Hamburgisches Verfassungsgericht

HVerfG 4/2020

Volksbegehren zur Streichung der Schuldenbremse

HVerfG 4/20

Leitsätze des aufgrund der mündlichen Verhandlung vom 4. November 2020 am 4. Dezember 2020 verkündeten Urteils in der Sache HVerfG 4/20:

 

  1. Der Ausschlussgrund „Bundesratsinitiativen“ in Art. 50 Abs. 1 Satz 2 HV greift nicht ein, wenn eine Volksinitiative die Änderung von Landesrecht zum Gegenstand hat und keine Aufforderung gegenüber dem Senat beinhaltet, eine Bundesratsinitiative einzubringen.
  2. Der Ausschlussgrund „Haushaltspläne“ in Art. 50 Abs. 1 Satz 2 HV ist Ausdruck eines verfassungsrechtlichen Haushaltsvorbehalts und konkretisiert den nach dem Demokratieprinzip in Art. 3 Abs. 1 und Abs. 2 Satz 1 HV gebotenen Schutz der haushaltspolitischen Gesamtverantwortung des Parlaments.

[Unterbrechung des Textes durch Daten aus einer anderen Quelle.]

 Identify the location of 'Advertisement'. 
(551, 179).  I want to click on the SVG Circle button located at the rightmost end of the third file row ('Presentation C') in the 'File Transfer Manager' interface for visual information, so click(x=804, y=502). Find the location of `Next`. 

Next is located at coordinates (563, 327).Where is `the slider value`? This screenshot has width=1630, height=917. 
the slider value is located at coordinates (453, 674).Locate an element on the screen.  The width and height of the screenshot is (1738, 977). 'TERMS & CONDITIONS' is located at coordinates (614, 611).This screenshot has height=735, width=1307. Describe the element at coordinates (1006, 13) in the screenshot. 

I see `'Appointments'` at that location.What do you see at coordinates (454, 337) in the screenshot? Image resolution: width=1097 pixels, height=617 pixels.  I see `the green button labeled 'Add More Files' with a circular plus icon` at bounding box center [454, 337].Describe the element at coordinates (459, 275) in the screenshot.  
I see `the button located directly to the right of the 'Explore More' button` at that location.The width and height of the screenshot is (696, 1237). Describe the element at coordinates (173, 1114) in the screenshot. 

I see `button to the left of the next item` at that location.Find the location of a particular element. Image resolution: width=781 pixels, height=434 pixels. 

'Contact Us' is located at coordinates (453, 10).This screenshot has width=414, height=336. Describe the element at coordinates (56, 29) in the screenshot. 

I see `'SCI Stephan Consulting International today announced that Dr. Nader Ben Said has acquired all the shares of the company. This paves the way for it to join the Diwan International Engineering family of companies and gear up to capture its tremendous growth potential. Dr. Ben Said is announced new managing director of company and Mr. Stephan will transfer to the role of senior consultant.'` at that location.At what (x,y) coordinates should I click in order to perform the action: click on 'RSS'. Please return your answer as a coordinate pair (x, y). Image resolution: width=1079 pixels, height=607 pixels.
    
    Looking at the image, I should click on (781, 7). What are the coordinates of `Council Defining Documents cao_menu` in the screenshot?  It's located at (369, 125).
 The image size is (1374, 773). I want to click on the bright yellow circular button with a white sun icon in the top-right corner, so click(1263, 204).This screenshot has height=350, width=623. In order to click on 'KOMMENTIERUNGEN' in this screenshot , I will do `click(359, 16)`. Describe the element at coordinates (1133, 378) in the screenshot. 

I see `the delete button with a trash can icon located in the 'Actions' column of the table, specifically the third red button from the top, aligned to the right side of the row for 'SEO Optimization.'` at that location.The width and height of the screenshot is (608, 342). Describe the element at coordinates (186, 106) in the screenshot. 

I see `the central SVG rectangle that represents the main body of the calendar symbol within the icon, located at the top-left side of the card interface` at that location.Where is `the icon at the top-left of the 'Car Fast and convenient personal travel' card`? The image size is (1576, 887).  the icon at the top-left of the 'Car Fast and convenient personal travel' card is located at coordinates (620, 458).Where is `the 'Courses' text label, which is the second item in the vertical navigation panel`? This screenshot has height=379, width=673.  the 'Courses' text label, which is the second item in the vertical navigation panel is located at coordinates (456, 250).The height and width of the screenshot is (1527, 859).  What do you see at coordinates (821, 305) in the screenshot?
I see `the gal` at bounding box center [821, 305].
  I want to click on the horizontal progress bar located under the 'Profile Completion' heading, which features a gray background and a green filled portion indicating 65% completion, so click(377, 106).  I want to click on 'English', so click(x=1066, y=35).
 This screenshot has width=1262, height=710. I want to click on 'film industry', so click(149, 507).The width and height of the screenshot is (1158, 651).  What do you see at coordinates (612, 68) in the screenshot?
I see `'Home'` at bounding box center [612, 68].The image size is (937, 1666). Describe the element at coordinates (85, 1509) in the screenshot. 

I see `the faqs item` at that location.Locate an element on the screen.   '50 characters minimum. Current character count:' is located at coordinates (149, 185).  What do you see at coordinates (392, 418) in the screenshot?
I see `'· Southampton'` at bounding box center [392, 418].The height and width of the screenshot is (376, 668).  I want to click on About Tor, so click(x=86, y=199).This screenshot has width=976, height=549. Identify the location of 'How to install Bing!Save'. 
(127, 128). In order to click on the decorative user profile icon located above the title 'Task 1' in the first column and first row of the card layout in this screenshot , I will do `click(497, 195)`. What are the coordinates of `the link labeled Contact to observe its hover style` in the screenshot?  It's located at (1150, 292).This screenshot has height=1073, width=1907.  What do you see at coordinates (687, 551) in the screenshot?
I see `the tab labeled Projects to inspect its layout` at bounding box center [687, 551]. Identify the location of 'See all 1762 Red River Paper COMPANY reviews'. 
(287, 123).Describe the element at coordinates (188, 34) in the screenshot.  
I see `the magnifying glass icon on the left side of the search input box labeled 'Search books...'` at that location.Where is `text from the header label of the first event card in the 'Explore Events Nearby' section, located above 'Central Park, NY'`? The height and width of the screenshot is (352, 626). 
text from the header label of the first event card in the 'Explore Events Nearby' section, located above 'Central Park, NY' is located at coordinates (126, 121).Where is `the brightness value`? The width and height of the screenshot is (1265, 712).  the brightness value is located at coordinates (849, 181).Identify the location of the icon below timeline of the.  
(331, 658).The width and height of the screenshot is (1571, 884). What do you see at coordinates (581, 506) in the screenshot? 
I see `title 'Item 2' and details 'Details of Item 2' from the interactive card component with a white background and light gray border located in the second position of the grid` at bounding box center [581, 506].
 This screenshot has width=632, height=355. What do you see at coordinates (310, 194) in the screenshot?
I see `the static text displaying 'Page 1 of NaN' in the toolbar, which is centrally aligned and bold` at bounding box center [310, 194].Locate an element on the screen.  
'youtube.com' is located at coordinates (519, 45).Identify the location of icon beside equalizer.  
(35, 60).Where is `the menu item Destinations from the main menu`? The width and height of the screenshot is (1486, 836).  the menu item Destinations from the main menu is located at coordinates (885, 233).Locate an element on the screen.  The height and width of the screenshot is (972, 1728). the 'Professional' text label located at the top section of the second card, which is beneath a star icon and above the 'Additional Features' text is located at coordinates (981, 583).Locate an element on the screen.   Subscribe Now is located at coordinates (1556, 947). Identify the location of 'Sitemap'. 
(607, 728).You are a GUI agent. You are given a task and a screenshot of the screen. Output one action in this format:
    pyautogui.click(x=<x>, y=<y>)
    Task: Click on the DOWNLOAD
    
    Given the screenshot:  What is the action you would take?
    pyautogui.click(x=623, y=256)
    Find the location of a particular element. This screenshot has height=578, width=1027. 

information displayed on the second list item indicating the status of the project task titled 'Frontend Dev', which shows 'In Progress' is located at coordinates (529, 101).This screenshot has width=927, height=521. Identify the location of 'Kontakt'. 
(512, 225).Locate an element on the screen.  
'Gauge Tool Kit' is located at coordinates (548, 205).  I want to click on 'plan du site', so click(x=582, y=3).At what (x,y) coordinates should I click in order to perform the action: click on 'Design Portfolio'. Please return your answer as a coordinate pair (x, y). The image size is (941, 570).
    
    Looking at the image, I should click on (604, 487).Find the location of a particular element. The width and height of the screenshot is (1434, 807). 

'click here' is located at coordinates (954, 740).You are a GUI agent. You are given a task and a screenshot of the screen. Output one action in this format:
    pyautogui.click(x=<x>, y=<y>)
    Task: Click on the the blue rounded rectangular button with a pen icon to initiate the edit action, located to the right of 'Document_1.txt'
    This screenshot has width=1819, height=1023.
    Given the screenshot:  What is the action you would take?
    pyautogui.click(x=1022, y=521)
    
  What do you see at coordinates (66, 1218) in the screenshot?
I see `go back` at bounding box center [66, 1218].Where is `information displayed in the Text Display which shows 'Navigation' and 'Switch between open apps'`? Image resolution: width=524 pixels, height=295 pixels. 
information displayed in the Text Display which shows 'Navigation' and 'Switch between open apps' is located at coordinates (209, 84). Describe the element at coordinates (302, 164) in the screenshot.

Er schließt jedenfalls wesentliche verfassungsrechtliche Vorgaben für die Feststellung der Haushaltspläne von den zulässigen Gegenständen der Volksgesetzgebung aus.
  3. Bei der vom Parlament beschlossenen Vorgabe, Einnahmen und Ausgaben grundsätzlich ohne Einnahmen aus Krediten auszugleichen (Art. 72 Abs. 1 HV), handelt es sich um eine wesentliche verfassungsrechtliche Vorgabe für die Feststellung der Haushaltspläne. Das gleiche gilt für die Entscheidung, hiervon Abweichungsmöglichkeiten zuzulassen bei einer von der Normallage abweichenden konjunkturellen Entwicklung (Art. 72 Abs. 2 HV) und bei Naturkatastrophen oder außergewöhnlichen Notsituationen, die sich der Kontrolle der Freien und Hansestadt Hamburg entziehen und deren Finanzlage erheblich beeinträchtigen (Art. 72 Abs. 3 HV). Ein Gesetz, mit dem diese Vorgaben geändert werden, kann nicht Gegenstand einer Volksinitiative sein. 
  4. Die nach § 2 Abs. 2 Satz 1 VAbstG vorgeschriebene Begründung des Gesetzentwurfs unterliegt Anforderungen, die sich zum Schutz der Freiheit der Wahlberechtigten, sich für oder gegen eine Unterstützung des Gesetzentwurfs zu entscheiden, aus dem Demokratieprinzip in Art. 3 Abs. 1 HV ergeben. Mit der Begründung des Gesetzentwurfs darf nicht unzulässig auf die Meinungsbildung der Wahlberechtigten Einfluss genommen werden. Insbesondere ist eine in wesentlichen Punkten unzutreffende oder irreführende Begründung unzulässig.
  5. Das Hamburgische Verfassungsgericht hat nach § 26 Abs. 1 Nr. 1 VAbstG auch die Vereinbarkeit einer zustande gekommenen Volksinitiative mit den für die Länder zwingenden und dort unmittelbar geltenden Vorgaben des Grundgesetzes zu prüfen. Art. 109 Abs. 3 GG enthält mit dem Verbot der strukturellen Nettokreditaufnahme zwingende und unmittelbar in den Ländern geltende Vorgaben.
  6. Eine Bestimmung, nach der Geldmittel im Wege des Kredits nur bei außerordentlichem Bedarf und in der Regel nur für Ausgaben zu werbenden Zwecken beschafft werden dürfen, ist mit dem Verbot der strukturellen Nettokreditaufnahme in Art. 109 Abs. 3 Satz 1 und Satz 5 GG nicht zu vereinbaren.